Quite unexpectedly, Florencio became very sick in early September of this year and on September 24th, one day after his birthday, he died. He was embalmed and then waked in his home for 9 days. Because Florencio's son is a priest, each day a different priest has gone to their home to say mass. I am told that is the custom for the people who have a priest in the family or who are very wealthy and can afford to pay a priest to come each day to say mass. Otherwise, in the nine day wake, mass is said one day by the parish priest. Yesterday, on October 2nd, I went with the Oikos Sisters to Fr. Ryan's family home with Fr. Julius, another priest here in the diocese, and Fr. Julius said mass in the home with some of Florencio's family present. There were flowers everywhere, pictures of the family and, of course, the casket in which Florencio lay under glass for protection and respect. For me, it seemed like a funeral home, so it didn't feel very different from the wakes in the U.S. But I imagine if I had known the family well and had been to their house often, it would have seemed quite unusual to have a casket and a wake in the living room! It also seems like it would be difficult to wake a beloved family member in your home for nine days. That is pretty long! It's not that I would want to rush things along, but, for me, wakes and funerals are very sad and tearful times, and prolonging the time when you can put your loved one "to rest" seems sort of harsh to me. Imagine going to bed, eating meals, cleaning your home with a casket right there! I mean no disrespect, but it sort of skeeves me out.

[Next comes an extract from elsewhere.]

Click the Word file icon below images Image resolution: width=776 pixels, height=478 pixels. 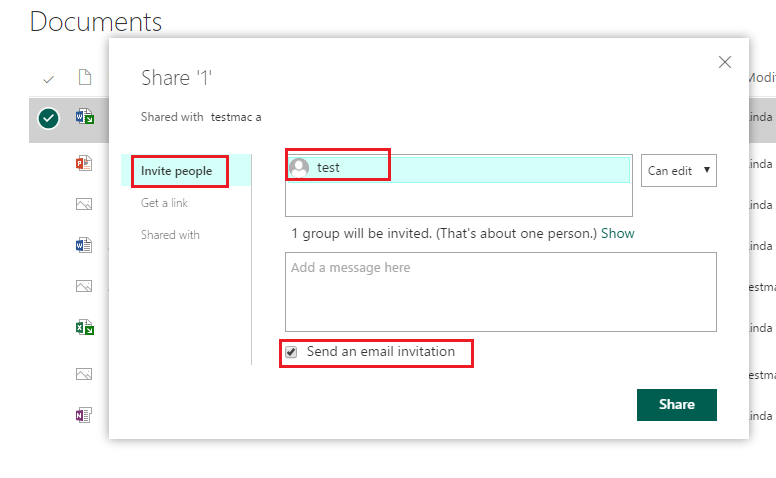tap(84, 245)
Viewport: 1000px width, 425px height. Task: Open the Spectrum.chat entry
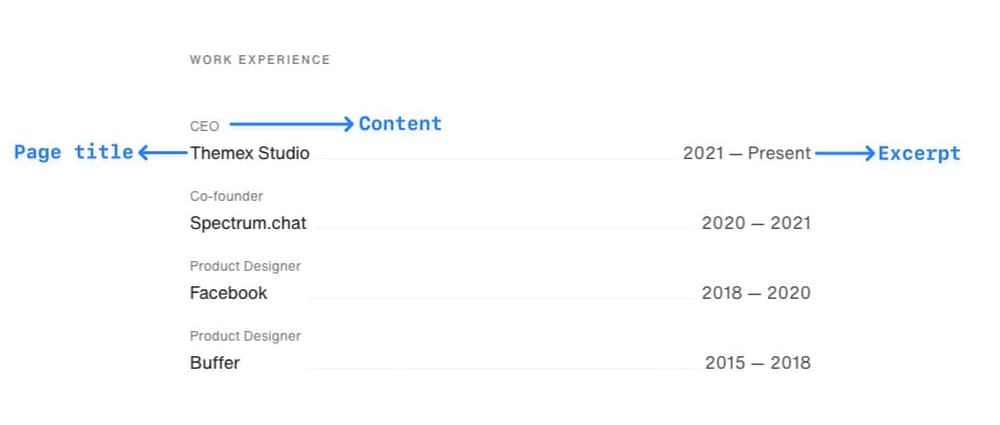[248, 223]
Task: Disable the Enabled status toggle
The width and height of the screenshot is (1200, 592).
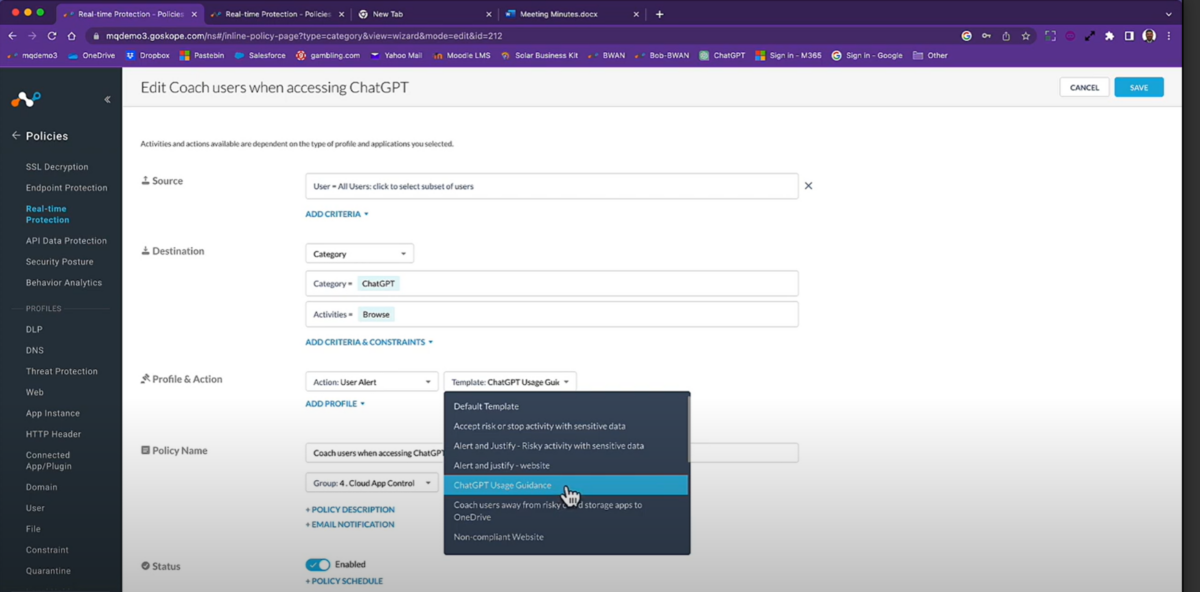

Today we are going to the funeral mass and possibly to the graveyard. Another difference in the Philippines than in the U.S. is that people are not buried underground. They have a cement casing placed over the casket with a cross on each one. It looks quite strange to be driving by a cemetery here and see all of the caskets above ground. It is also very crowded!! Unfortunately, during powerful typhoons, the casings are knocked over by the wind and sometimes the caskets are blown open. After Typhoon Yolanda, they just buried the skeletons all together that were forced from their resting place by the wind and the flooding. Sr. Clarissa said they are just beginning here to bury their dead, but it is a new custom and will take some time to change.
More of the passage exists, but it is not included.